Fusconaia cuneolus, the fine-rayed pigtoe pearly mussel or fine-rayed pigtoe, is a species of bivalve in the family Unionidae. It is native to Tennessee, Alabama, and Virginia in the United States, in each of which its population has declined severely. It is a federally listed endangered species of the United States.

Like other freshwater mussels, this species reproduces by releasing its larvae, or glochidia, into the water where they make their way into the bodies of fish.

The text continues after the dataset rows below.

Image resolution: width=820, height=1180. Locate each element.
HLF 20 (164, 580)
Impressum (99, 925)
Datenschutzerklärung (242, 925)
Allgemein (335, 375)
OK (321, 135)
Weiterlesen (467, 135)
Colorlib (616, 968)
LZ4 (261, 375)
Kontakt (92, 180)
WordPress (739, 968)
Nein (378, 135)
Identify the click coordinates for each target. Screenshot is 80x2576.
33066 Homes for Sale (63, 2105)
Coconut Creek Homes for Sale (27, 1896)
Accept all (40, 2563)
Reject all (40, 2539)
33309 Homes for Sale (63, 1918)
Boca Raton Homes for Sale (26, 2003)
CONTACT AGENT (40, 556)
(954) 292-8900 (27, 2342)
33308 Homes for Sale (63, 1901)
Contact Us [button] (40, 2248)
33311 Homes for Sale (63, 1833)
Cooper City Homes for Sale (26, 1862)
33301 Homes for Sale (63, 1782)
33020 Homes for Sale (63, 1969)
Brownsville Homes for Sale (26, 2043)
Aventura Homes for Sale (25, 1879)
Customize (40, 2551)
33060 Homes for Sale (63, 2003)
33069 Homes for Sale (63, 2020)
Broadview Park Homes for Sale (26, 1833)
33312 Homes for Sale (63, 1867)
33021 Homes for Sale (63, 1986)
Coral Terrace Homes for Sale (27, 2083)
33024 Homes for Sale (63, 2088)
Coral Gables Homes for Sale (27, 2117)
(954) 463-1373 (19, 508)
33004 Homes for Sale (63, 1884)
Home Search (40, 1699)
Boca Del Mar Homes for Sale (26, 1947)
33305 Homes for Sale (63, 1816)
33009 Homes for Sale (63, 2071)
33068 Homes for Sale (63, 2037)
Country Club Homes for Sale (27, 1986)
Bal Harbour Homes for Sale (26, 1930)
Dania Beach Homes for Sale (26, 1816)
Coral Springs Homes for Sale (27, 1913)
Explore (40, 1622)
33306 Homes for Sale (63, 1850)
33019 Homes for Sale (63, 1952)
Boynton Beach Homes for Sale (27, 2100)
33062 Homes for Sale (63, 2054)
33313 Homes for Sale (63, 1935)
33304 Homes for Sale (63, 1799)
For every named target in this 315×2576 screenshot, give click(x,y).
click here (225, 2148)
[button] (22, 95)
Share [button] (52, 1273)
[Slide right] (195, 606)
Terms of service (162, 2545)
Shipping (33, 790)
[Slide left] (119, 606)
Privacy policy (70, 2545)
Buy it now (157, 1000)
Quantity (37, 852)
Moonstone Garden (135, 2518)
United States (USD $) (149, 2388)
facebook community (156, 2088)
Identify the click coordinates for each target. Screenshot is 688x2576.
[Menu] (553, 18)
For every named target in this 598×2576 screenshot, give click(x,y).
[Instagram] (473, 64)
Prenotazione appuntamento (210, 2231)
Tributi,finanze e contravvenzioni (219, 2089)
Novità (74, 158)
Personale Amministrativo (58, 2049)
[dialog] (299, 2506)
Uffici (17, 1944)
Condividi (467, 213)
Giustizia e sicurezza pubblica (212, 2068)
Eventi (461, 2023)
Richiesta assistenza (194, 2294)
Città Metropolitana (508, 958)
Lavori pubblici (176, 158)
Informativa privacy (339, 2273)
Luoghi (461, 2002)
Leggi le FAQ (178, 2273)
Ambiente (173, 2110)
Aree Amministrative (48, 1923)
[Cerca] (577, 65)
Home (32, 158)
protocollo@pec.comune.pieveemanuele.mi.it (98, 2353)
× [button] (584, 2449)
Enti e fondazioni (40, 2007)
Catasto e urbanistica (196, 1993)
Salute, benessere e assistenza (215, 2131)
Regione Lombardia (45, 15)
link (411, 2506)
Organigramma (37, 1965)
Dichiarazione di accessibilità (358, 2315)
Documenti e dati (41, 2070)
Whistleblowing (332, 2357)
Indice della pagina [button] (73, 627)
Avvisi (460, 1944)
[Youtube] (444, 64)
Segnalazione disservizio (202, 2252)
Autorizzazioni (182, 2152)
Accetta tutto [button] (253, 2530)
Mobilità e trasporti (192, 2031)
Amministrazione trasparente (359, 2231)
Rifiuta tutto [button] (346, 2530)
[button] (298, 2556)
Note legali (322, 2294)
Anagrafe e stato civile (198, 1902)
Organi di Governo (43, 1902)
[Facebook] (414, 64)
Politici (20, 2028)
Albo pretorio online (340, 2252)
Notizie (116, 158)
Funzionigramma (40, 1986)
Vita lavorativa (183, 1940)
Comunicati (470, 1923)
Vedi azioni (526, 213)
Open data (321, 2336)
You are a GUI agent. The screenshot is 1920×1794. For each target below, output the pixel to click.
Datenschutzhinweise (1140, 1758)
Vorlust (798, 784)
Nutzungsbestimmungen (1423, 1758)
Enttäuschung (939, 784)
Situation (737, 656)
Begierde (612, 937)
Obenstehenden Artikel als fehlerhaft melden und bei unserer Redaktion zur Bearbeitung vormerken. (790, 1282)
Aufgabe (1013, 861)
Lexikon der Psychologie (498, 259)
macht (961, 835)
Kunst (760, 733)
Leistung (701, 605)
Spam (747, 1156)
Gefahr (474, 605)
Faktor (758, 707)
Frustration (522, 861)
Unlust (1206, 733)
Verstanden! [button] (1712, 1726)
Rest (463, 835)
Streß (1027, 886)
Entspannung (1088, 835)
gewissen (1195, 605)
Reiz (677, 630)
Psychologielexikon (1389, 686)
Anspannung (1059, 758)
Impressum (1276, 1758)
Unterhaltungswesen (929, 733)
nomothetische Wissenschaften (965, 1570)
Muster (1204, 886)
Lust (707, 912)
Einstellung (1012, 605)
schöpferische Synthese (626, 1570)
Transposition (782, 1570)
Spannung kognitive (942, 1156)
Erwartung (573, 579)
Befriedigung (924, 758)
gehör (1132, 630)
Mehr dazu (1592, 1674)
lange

There they develop into juvenile mussels. Fish hosts for this mussel include fathead minnow (Pimephales promelas); river chub (Nocomis micropogon); stoneroller (Campostoma anomalum); telescope shiner (Notropis telescopus); Tennessee shiner (Notropis leuciodus); white shiner (Luxilus albeolus); whitetail shiner (Cyprinella galactura); and the mottled sculpin (Cottus bairdi).

There is only one large population which is located in the Clinch River.

This species appears to be most closely related to Fusconaia cor.